While his teammates and coaches filtered into the team’s hotel around him in downtown Toronto on Tuesday, Murray continued to think back to the start of his football journey.
“(It was) just the brotherhood, the bonding,” he said. “Especially when you’re that young and you’re able to grow up with a team, playing with the Scarborough Thunder. Then you play each other in high school, you just build lifelong friendships.”
His love of football was never in question, but there was a time in his life when Murray-Lawrence was tempted by another sport. When you’re talented enough in high school to beat a future Olympian in Brendan Rodney in the 200 metres, you need to think about all of your options.
“Football was definitely the best sport, but track was right up with it,” Murray-Lawrence said. “My last year in high school, I got a bronze medal at OFSAA, silver in the 4×100 relay. At one point it was like, ‘I could take the track route.’ ”
He looked at pursuing both sports after graduating Sir Wilfrid Laurier High School in Scarborough, but getting football and track coaches to agree on a dual scholarship proved difficult. And still, as fast as he is, he knew where his heart was. So he focused on football and jumped from junior college to the University of Nevada-Las Vegas, which led to the Lions grabbing him in the third round of last year’s Canadian draft.

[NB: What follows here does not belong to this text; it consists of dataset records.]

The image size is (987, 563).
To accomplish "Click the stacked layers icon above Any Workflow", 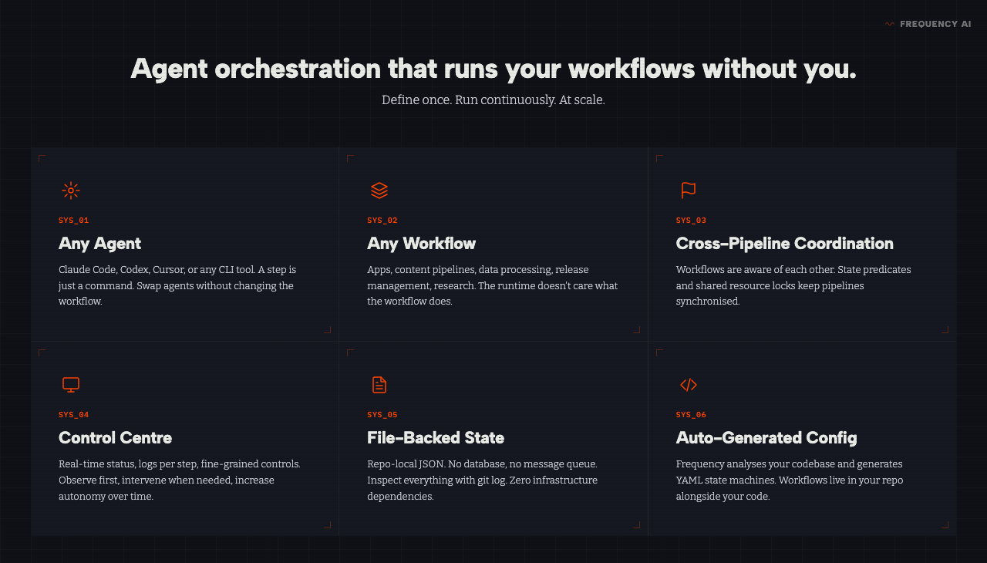I will [379, 190].
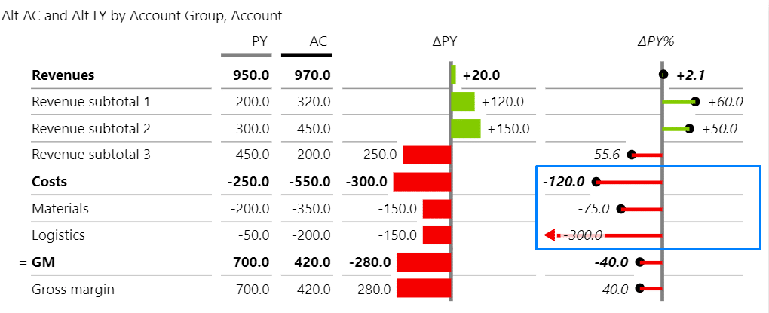Select the Revenues row label

pyautogui.click(x=63, y=75)
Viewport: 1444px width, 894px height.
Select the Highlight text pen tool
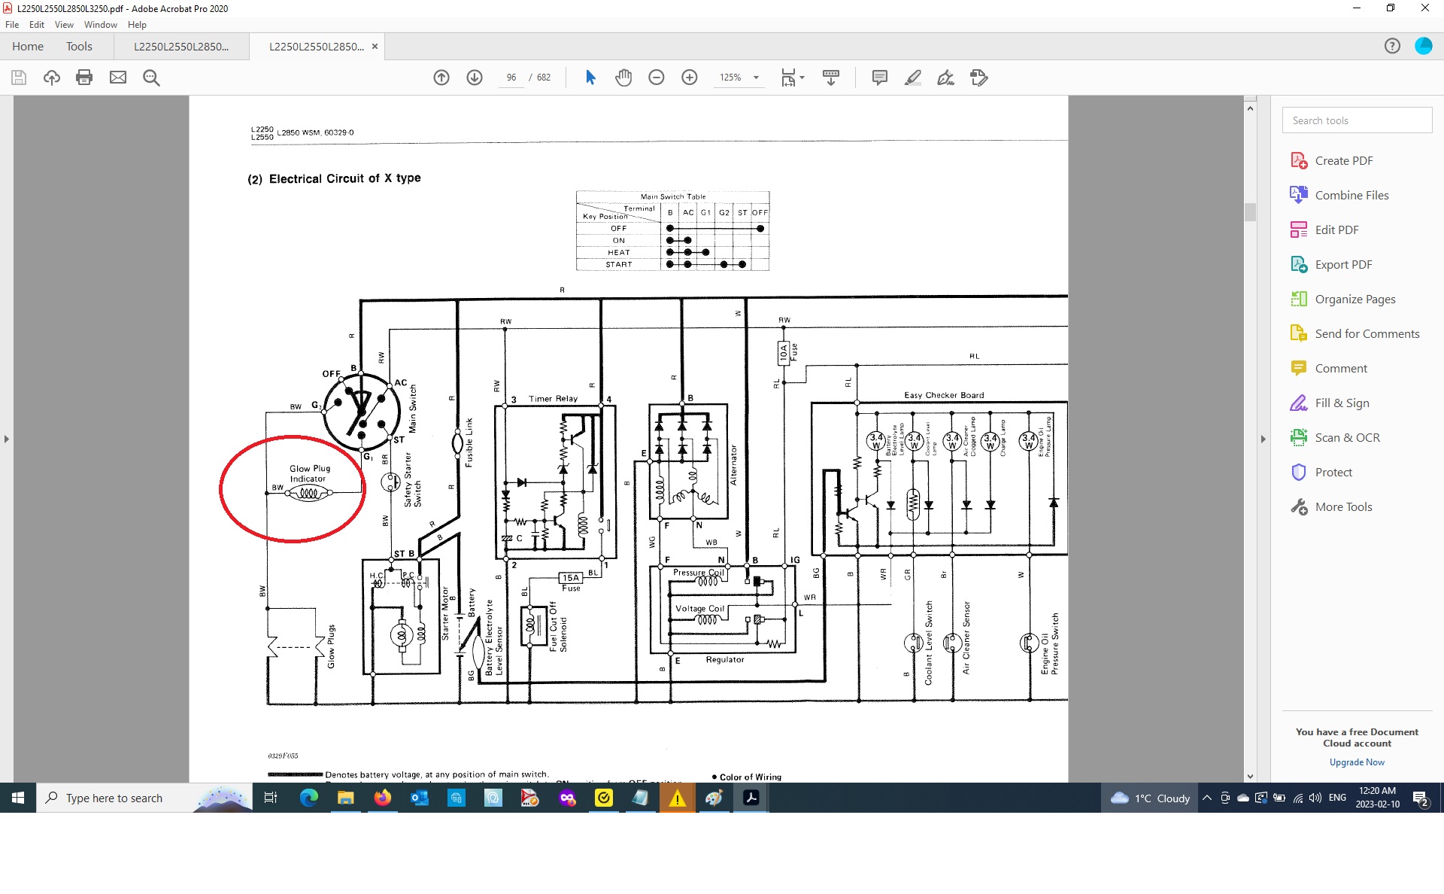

He was used primarily on kickoff returns as a rookie last year and led the team with 947 yards. But he had just 29 rushing yards on 20 carries and caught nine passes for 38 yards. Like many young Canadians in the league, he has been somewhat buried on his team’s roster. Chris Rainey has assumed primary return duties for the Lions this year, but Murray-Lawrence has taken eight kickoffs back for a total of 154 yards halfway through the season.
“You have to be willing to learn from the vets, see what they do,” Murray-Lawrence said. “There’s a reason why they’re veterans in this league. I learn from them.”
Heading into Wednesday night’s game against the Toronto Argonauts, Murray-Lawrence had 16 carries for 44 yards and one touchdown as the Lions’ backup running back. He’d love to morph into a Swiss Army knife-type player for his team, carrying two or three substantial duties, but he knows it won’t happen overnight. For now, for this week, he’s enjoying his homecoming — he went from team meetings Tuesday afternoon back home to his parents’ place in Scarborough for dinner — and being part of a winning Lions team.
“I’m willing to take it wherever the coaches need me to take it,” he said of his role on the team. “I just want to win. Honestly, I don’t care. If that means I’ve got to hold the water bottles, squirt some water in people’s mouths, I just want to win. That’s all it is.”